Und seit Freitag ist Schluss. Mit einem Theaterstück und Gesang haben die Jungen und Mädchen die Schülerlotsen verabschiedet. „Wir gönnen Ihnen Ihren Ruhestand. Aber wir werden sie vermissen“, sagte Schulleiterin Gisela Kröhnert. Verstärkt wird der Trennungsschmerz durch die Tatsache, dass die Bemühungen der Stadt, einen Nachfolger zu finden, bisher ins Leere gelaufen sind.

„Wir sind bemüht“, sagte der Erste Beigeordnete Heribert Schönauer am Rande der Feierstunde. „Aber es ist sehr schwer, jemanden zu finden, der morgens und mittags zur Verfügung steht“, so Schönauer. Ein Lotse an der Österwieher Straße sei sinnvoll. Nur muss er gefunden werden. Es hätten auch schon Gespräche stattgefunden, sagte der Erste Beigeordnete.

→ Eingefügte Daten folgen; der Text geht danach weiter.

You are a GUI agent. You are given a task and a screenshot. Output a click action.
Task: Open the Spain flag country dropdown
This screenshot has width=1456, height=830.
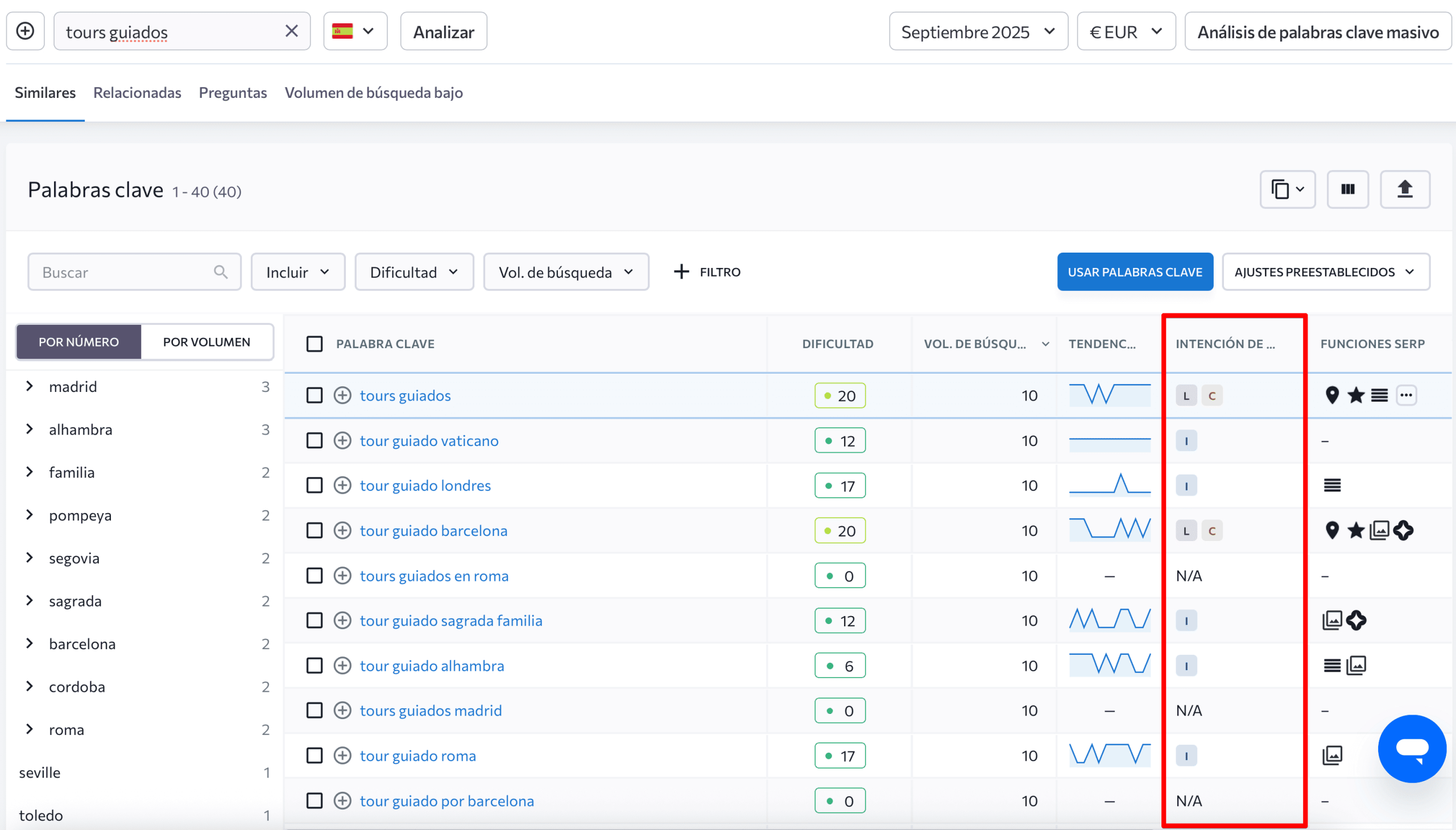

Grundsätzlich will die Stadt aber eine Lösung finden. Allein schon wegen der Baustelle im Ortskern. Die ist ein Grund dafür, dass der Verkehr auf der Österwieher Straße zuletzt deutlich zugenommen hat. „Das ist so viel Verkehr, eigentlich können die Kinder dort nicht allein über die Straße“, sagte Josefine Hüttenhölscher. „Und jetzt in der Dunkelheit ist es noch schlimmer. Die fahren einem fast die Kelle aus der Hand“, berichtete Helmut Hüttenhölscher.

Die Stadt ist sich der Gefahr bewusst. Wird bis zum Schulstart am 7. Januar kein Lotse gefunden, werde man über technische Hilfen nachdenken, so Heribert Schönauer. Das könnte zum Beispiel eine mobile Ampel sein, die den Verkehr auf der Österwieher Straße bei Bedarf zum Stehen bringt. Grundsätzlich aber soll ein Nachfolger gefunden werden, der morgens von 7.30 bis 8 Uhr sowie mittags ab 11.35, 12.30 und 13.20 Uhr jeweils eine Viertelstunde Dienst macht.

Die Stelle könne auch geteilt werden, so Heribert Schönauer. Im Gegensatz zu anderen Kommunen gibt es dafür in Verl sogar Geld, wie aus der Ausschreibung hervorgeht, die auf der Internetseite der Stadt veröffentlicht worden ist. Und eventuell kommt zu dem Geld in ein paar Jahren sogar eine Abschiedsfeier hinzu. Die Messlatte hat Josefine Hüttenhölscher aber mit nahezu 26 Dienstjahren sehr hoch gelegt.